Bennett joined the team during the 1994–95 National League and was a regular member of the starting fifteen until his retirement after the 2008 championship. During that time he won three Munster winners' medals. Bennett ended up as an All-Ireland runner-up on one occasion.

At club level Bennett is a one-time county championship medalist with Lismore.

==Playing career==
===Club===

Bennett plays his club hurling with the Lismore club in Waterford and has enjoyed some success.

After enjoying many victories in various juvenile and under-age grades, Bennett broke onto the senior team as seventeen-year-old. In 1993 he won a county club championship medal following a narrow 0–8 to 0–7 defeat of Passage.

===University===

During his studies at University College Cork, Bennett also played with the senior hurling team. In 1998 he won a Fitzgibbon Cup medal as UCC defeated the Waterford Institute of Technology (WIT) by 2–17 to 0–13.

One year later Bennett had joined the WIT hurling team during his studies there.
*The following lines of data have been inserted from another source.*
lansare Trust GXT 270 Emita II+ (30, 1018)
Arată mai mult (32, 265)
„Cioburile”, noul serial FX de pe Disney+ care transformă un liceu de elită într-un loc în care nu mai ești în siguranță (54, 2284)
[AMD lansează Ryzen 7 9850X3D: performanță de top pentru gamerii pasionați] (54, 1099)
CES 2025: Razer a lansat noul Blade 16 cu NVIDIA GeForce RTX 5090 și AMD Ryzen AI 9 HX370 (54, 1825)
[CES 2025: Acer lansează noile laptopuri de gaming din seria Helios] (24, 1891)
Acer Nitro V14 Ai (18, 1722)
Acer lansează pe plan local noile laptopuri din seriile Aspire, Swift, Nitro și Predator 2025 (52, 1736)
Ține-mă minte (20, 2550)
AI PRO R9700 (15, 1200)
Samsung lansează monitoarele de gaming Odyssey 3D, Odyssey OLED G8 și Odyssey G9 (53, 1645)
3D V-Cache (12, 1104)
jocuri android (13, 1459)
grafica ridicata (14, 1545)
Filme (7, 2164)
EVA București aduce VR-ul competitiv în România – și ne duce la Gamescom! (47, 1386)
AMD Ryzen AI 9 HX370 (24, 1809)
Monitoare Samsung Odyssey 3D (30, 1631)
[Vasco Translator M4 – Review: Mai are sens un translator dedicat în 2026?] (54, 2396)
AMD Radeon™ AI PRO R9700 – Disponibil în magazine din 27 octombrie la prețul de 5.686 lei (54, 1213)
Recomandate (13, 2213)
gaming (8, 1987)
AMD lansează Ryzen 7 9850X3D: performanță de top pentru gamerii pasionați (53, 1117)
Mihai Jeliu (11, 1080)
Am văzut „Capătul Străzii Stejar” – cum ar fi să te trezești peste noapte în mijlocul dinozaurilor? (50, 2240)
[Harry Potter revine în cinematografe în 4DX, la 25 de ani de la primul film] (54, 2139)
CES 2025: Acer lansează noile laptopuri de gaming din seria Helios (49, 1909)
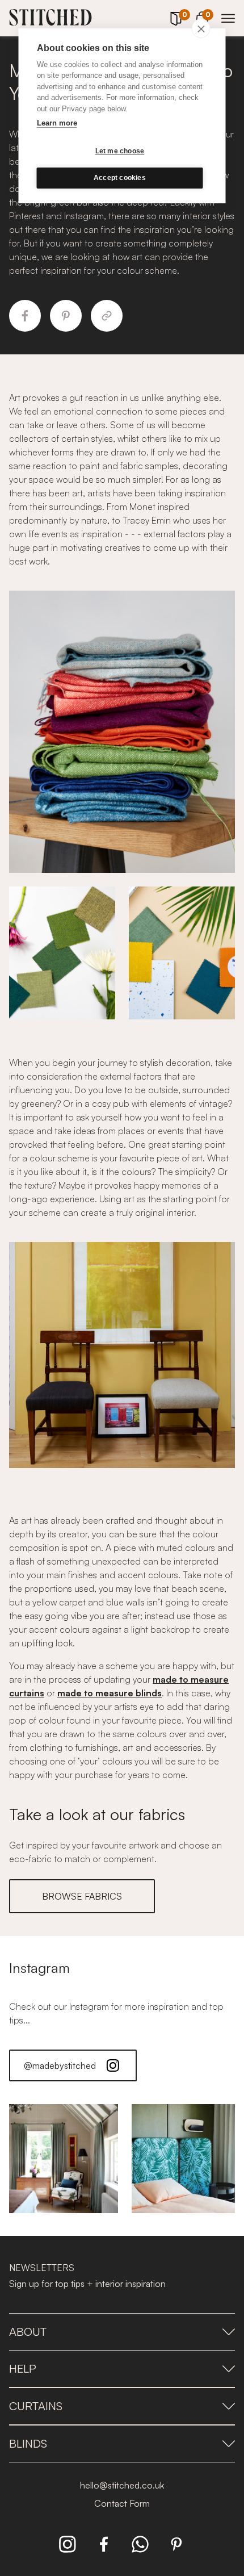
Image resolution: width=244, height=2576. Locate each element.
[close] (201, 28)
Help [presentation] (22, 2368)
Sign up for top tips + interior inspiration (87, 2283)
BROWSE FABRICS (82, 1896)
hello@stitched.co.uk (122, 2485)
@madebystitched (60, 2065)
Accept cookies (120, 178)
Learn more (57, 123)
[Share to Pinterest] (66, 316)
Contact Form (122, 2503)
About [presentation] (28, 2331)
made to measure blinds (109, 1693)
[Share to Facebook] (25, 316)
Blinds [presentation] (28, 2443)
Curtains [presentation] (35, 2406)
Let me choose (120, 151)
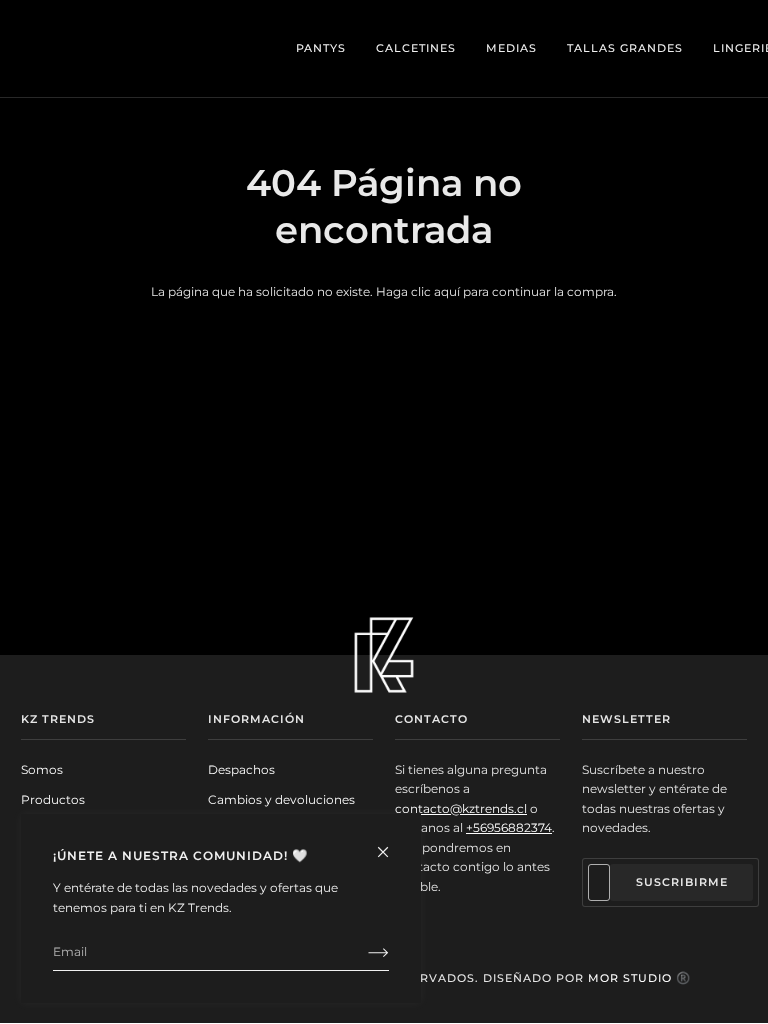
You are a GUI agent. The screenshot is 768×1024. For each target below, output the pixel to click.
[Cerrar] (391, 843)
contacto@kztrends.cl (461, 808)
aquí (447, 291)
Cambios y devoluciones (281, 799)
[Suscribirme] (362, 952)
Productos (53, 799)
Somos (42, 769)
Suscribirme (682, 882)
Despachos (241, 769)
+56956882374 (509, 827)
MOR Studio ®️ (639, 978)
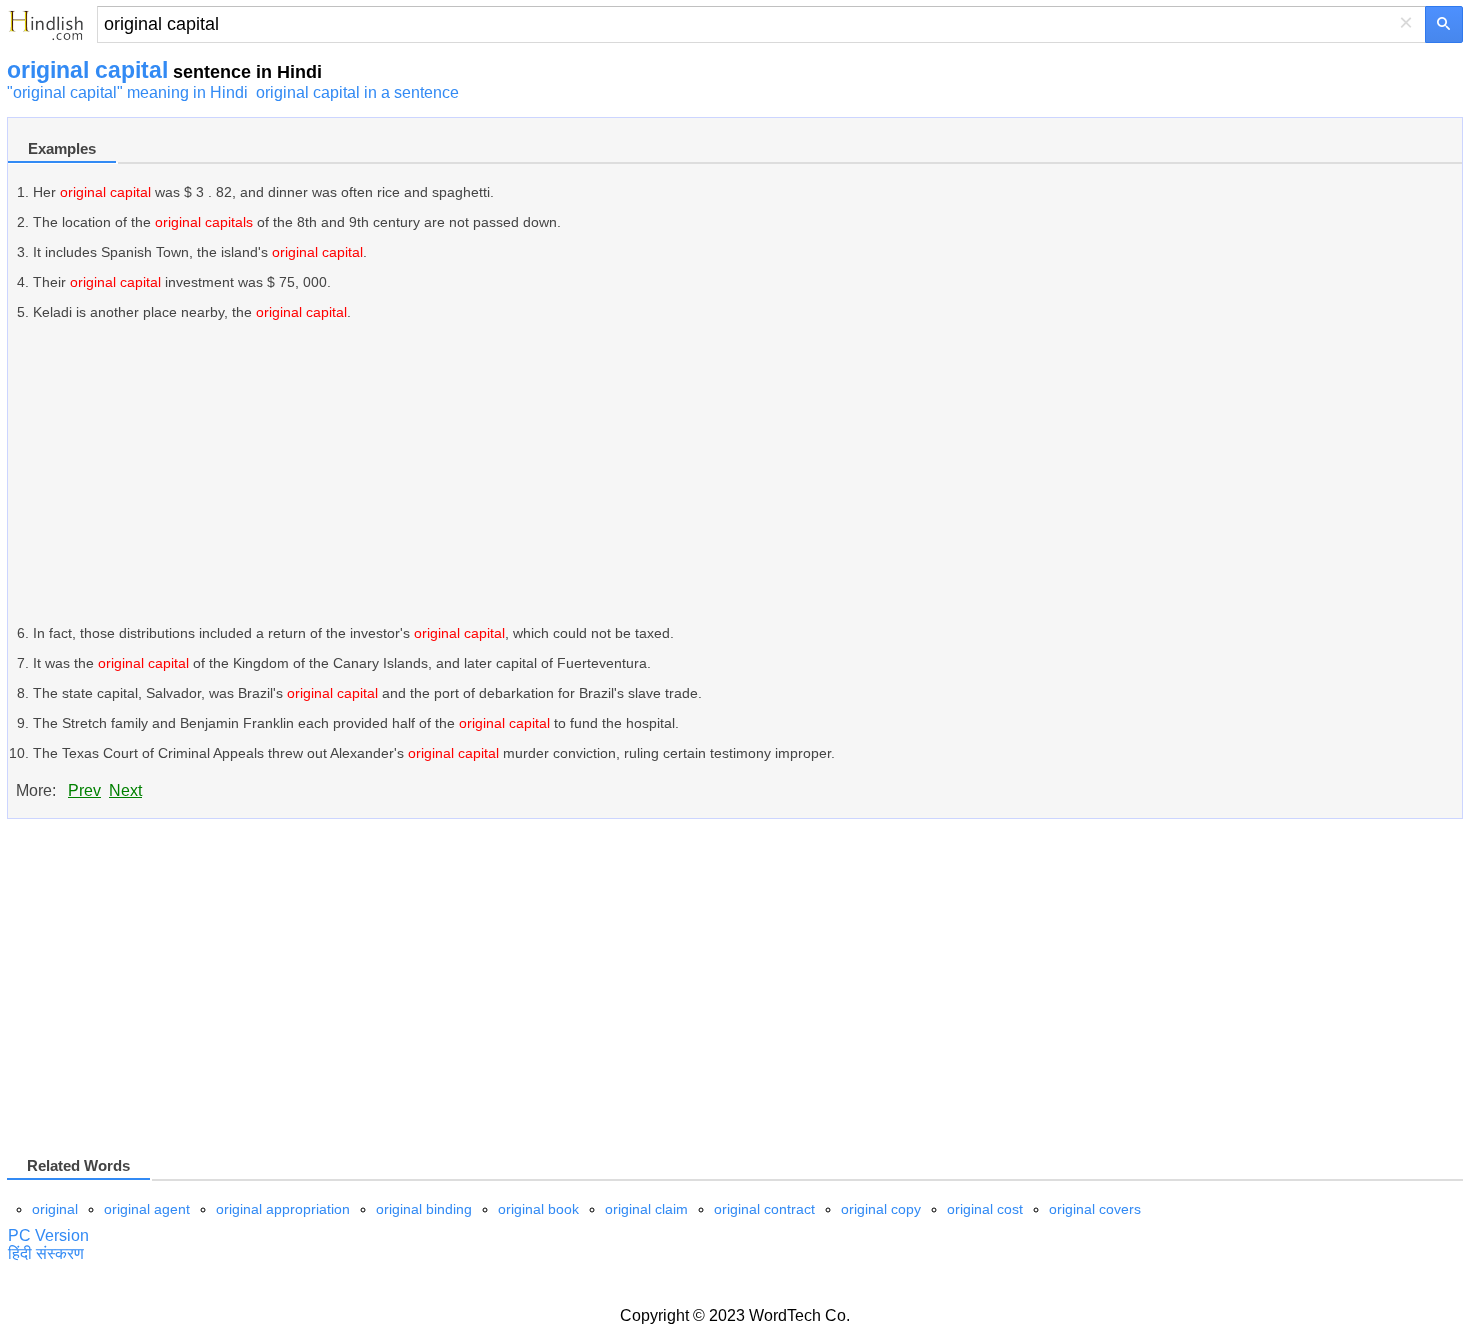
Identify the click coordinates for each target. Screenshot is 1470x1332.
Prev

In a reversal of the previous year WIT defeated UCC by 4–15 to 3–12. It was a second Fitzgibbon Cup medal for Bennett.

===Inter-county===

Bennett made his senior championship debut for Waterford in a Munster quarter-final defeat by Limerick in 1997.

In 2002 he claimed his first Munster winners' medal as Waterford defeated Tipperary by 2–23 to 3–12 to claim the provincial crown for the first time in thirty-nine years.

Two years later Waterford qualified for a third successive Munster final with Cork providing the opposition once again. Described as the game that had everything Waterford beat Cork by 3–16 to 1–21 to win one of the greatest games of hurling ever played. It was Bennett's second Munster medal.

2008 began poorly for Waterford as the team lost their opening game to Clare as well as their manager Justin McCarthy. In spite of this poor start Bennett's side reached the All-Ireland final for the first time in forty-five years. Kilkenny provided the opposition and went on to trounce Waterford by 3–30 to 1–13 to claim a third All-Ireland title in-a-row. Bennett retired from inter-county hurling following this defeat.

===Inter-provincial===

Bennett also lined out with Munster in the inter-provincial series of games.